The lines to return begin at the one containing "Click the green 5.05 price tag on axis" and end at the final line of the material; output them exactly and only them.

--- START ---

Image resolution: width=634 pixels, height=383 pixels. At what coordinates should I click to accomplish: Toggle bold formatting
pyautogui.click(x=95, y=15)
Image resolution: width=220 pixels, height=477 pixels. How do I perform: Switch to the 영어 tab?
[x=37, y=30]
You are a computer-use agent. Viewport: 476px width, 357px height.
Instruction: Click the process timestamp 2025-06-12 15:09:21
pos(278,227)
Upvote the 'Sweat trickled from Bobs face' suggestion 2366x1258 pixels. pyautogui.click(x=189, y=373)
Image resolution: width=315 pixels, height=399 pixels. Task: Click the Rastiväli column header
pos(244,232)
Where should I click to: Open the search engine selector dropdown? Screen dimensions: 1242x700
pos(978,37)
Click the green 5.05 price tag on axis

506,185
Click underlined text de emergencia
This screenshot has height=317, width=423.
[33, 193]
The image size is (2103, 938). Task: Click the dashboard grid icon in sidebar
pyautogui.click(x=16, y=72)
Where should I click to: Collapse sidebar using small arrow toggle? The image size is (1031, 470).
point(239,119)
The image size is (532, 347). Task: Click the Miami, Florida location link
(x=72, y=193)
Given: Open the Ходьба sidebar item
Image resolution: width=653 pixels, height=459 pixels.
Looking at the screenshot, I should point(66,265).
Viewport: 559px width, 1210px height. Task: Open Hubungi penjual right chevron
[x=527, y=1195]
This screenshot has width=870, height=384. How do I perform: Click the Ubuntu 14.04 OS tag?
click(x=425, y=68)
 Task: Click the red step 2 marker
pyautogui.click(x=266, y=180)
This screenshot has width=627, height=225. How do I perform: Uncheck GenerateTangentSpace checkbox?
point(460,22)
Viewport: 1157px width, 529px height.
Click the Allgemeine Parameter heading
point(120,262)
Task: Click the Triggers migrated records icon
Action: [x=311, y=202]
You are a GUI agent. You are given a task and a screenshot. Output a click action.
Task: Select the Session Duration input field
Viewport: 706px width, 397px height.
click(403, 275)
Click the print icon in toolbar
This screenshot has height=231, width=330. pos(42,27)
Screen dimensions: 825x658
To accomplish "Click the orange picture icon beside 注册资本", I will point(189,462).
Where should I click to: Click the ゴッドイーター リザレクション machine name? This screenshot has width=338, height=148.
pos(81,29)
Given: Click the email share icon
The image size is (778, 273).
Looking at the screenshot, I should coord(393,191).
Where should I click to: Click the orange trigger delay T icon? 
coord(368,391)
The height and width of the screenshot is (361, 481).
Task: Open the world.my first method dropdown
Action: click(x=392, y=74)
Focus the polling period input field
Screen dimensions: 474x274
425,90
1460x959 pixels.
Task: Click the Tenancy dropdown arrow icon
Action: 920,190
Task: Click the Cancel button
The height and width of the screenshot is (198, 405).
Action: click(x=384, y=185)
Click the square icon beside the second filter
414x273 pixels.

--- END ---

Answer for the task:
Click the green 5.05 price tag on axis

506,185
Click underlined text de emergencia
This screenshot has height=317, width=423.
[33, 193]
The image size is (2103, 938). Task: Click the dashboard grid icon in sidebar
pyautogui.click(x=16, y=72)
Where should I click to: Collapse sidebar using small arrow toggle? The image size is (1031, 470).
point(239,119)
The image size is (532, 347). Task: Click the Miami, Florida location link
(x=72, y=193)
Given: Open the Ходьба sidebar item
Image resolution: width=653 pixels, height=459 pixels.
Looking at the screenshot, I should point(66,265).
Viewport: 559px width, 1210px height. Task: Open Hubungi penjual right chevron
[x=527, y=1195]
This screenshot has width=870, height=384. How do I perform: Click the Ubuntu 14.04 OS tag?
click(x=425, y=68)
 Task: Click the red step 2 marker
pyautogui.click(x=266, y=180)
This screenshot has width=627, height=225. How do I perform: Uncheck GenerateTangentSpace checkbox?
point(460,22)
Viewport: 1157px width, 529px height.
Click the Allgemeine Parameter heading
point(120,262)
Task: Click the Triggers migrated records icon
Action: [x=311, y=202]
You are a GUI agent. You are given a task and a screenshot. Output a click action.
Task: Select the Session Duration input field
Viewport: 706px width, 397px height.
click(403, 275)
Click the print icon in toolbar
This screenshot has height=231, width=330. pos(42,27)
Screen dimensions: 825x658
To accomplish "Click the orange picture icon beside 注册资本", I will point(189,462).
Where should I click to: Click the ゴッドイーター リザレクション machine name? This screenshot has width=338, height=148.
pos(81,29)
Given: Click the email share icon
The image size is (778, 273).
Looking at the screenshot, I should coord(393,191).
Where should I click to: Click the orange trigger delay T icon? 
coord(368,391)
The height and width of the screenshot is (361, 481).
Task: Open the world.my first method dropdown
Action: click(x=392, y=74)
Focus the polling period input field
Screen dimensions: 474x274
425,90
1460x959 pixels.
Task: Click the Tenancy dropdown arrow icon
Action: 920,190
Task: Click the Cancel button
The height and width of the screenshot is (198, 405).
Action: click(x=384, y=185)
Click the square icon beside the second filter
414x273 pixels.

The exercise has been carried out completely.